SOURCE EXTRACT:
Postcard from California: Governor targets oil companies over high gas prices
Last June, a Chevron station in downtown Los Angeles charged $8.05 for a gallon of regular gas. At another Chevron station In the coastal village of Mendocino, the price that month hit $9.60.
In a summer when US gas prices spiked to their highest level ever, those were extreme outliers, and they soon came down. But as they have for years, Californians continue to pay higher gas prices than in any other state except Hawaii.
This week, the statewide average was $4.75 a gallon, compared to the nationwide average of $3.39. At one point in October, even as global oil prices dropped, California’s average gas price surged to $2.60 more than the nation’s.
Some of the difference stems from the fact that state gas taxes are the highest in the US, and some from state rules for California’s special blend cleaner-burning fuel, which is more expensive to refine. But that leaves what University of California, Berkeley energy economist Severin Borenstein calls a “mystery gasoline surcharge” that can’t be fully explained by taxes and environmental regulations. He estimates that since 2015 the surcharge has cost California drivers $40 billion.
On Wednesday, lawmakers in Sacramento took up a proposal from Gov. Gavin Newsom that would make California the first state to fine oil companies for what he terms gas price gouging, and to return their excess profits to consumers.
In a video release promoting his plan, the Democratic governor declared: “Big Oil is ripping you off AND lying to you!”
“Big Oil’s been out there pushing the same old lies and myths to protect their record profits,” Newsom said. “Big Oil won’t say why they suddenly started charging Californians more than people in other states, but we know that resulted in record profits.”
Profits climb
More than 95% of the gasoline sold in California comes from just five refining companies – Chevron, Marathon Petroleum, Valero, Phillips 66 and PBF Refining – that set minimum prices at gas stations throughout the state. Last year, those companies made a combined profit of more than $75 billion – almost three times what they made in 2021.

DATA SECTION:
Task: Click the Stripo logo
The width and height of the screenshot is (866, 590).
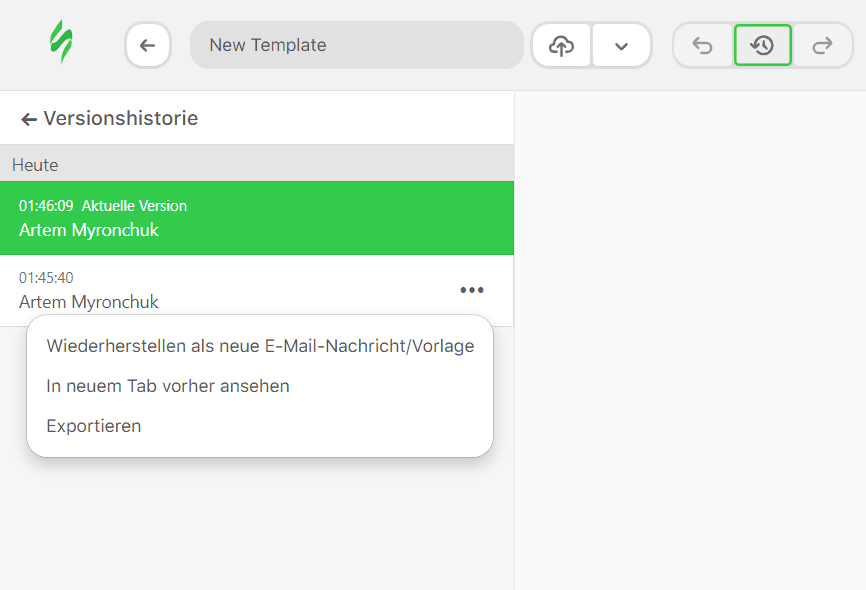Action: click(60, 44)
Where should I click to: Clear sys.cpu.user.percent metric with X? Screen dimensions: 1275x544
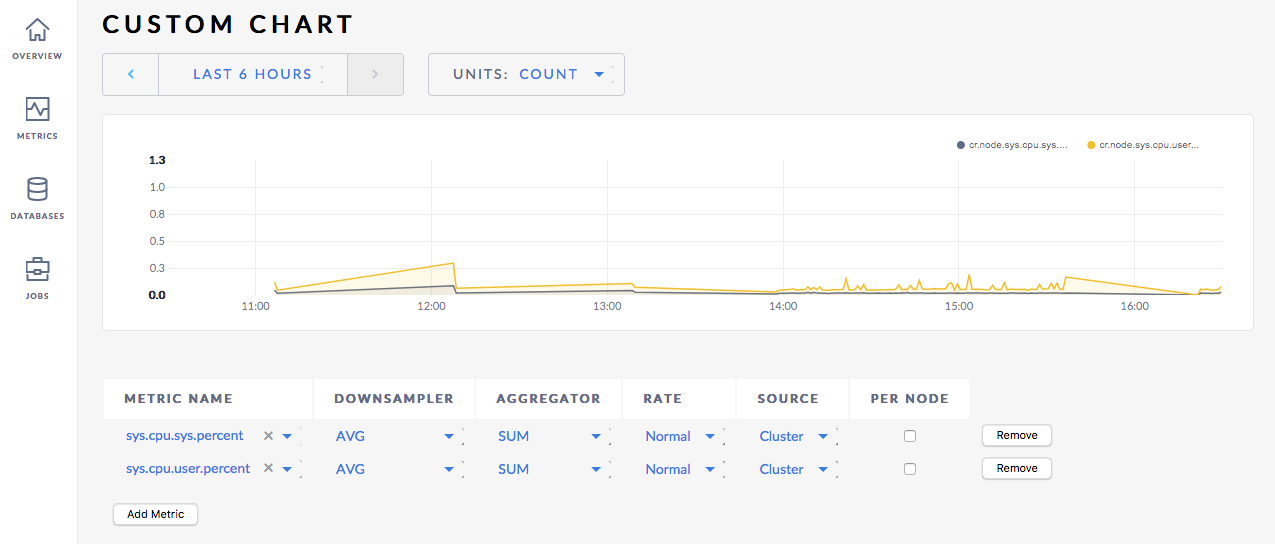click(x=268, y=469)
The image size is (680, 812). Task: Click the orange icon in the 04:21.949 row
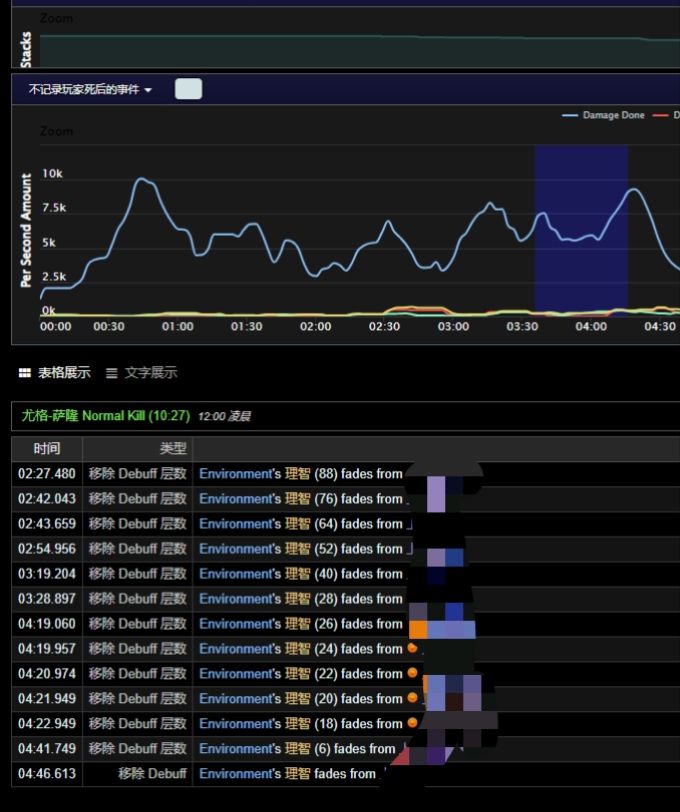click(x=412, y=698)
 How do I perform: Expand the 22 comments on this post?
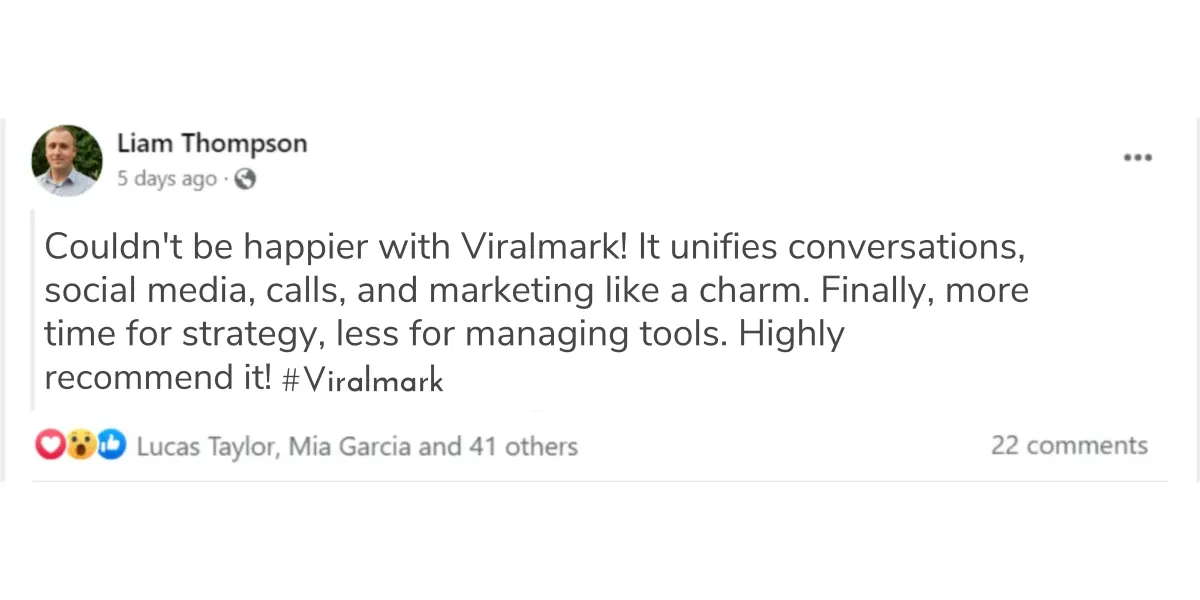1069,446
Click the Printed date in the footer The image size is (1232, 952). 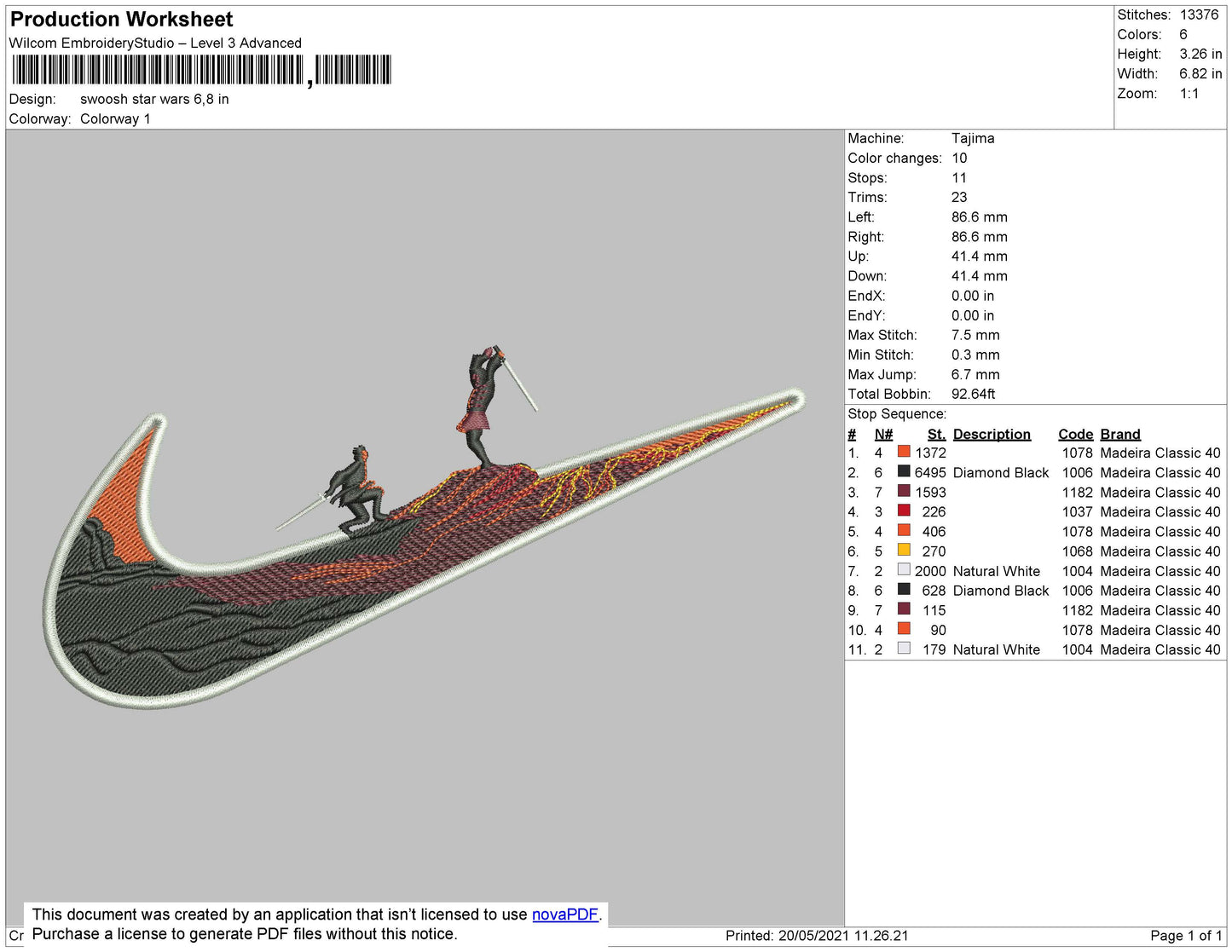[816, 936]
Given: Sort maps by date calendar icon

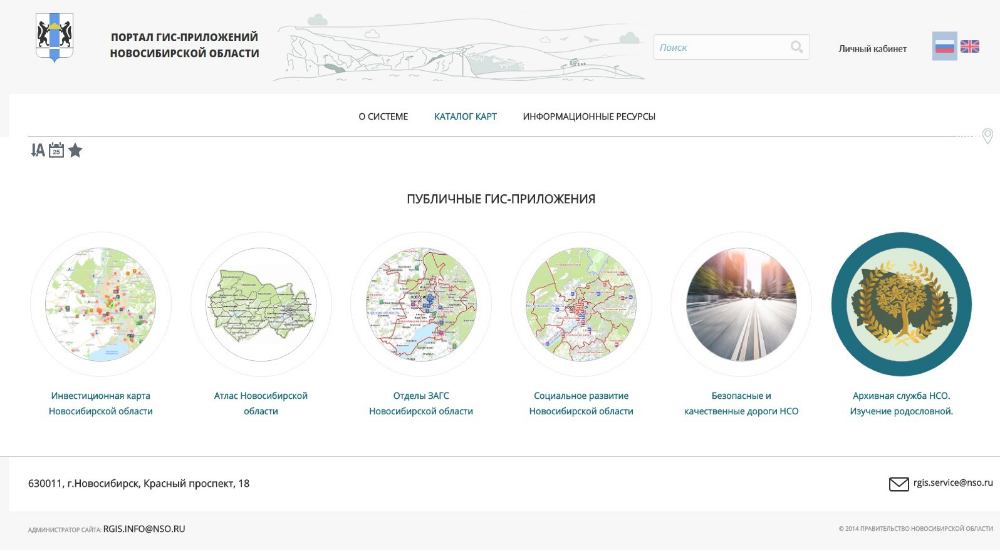Looking at the screenshot, I should (57, 150).
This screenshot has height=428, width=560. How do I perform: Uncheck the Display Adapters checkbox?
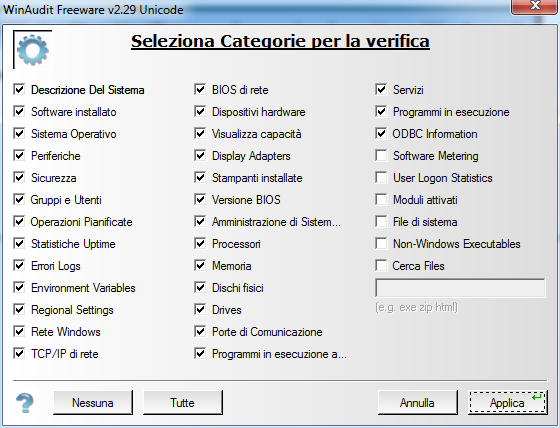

EXERCISE INSTRUCTIONS:
a: In the California gas prices article, repeat the passage from "This week, the" to "drivers $40 billion.", swapping "surcharge" for "premium".
b: In one to three sentences, explain what the California gas prices article gives as the reasons for part of the gap between California's gas prices and the national average.

WRITTEN RESPONSES:
a:
This week, the statewide average was $4.75 a gallon, compared to the nationwide average of $3.39. At one point in October, even as global oil prices dropped, California’s average gas price surged to $2.60 more than the nation’s.
Some of the difference stems from the fact that state gas taxes are the highest in the US, and some from state rules for California’s special blend cleaner-burning fuel, which is more expensive to refine. But that leaves what University of California, Berkeley energy economist Severin Borenstein calls a “mystery gasoline premium” that can’t be fully explained by taxes and environmental regulations. He estimates that since 2015 the premium has cost California drivers $40 billion.

b: Part of the gap comes from California's state gas taxes, which are the highest in the US. Another part comes from state rules requiring a special cleaner-burning fuel blend, which is more expensive to refine.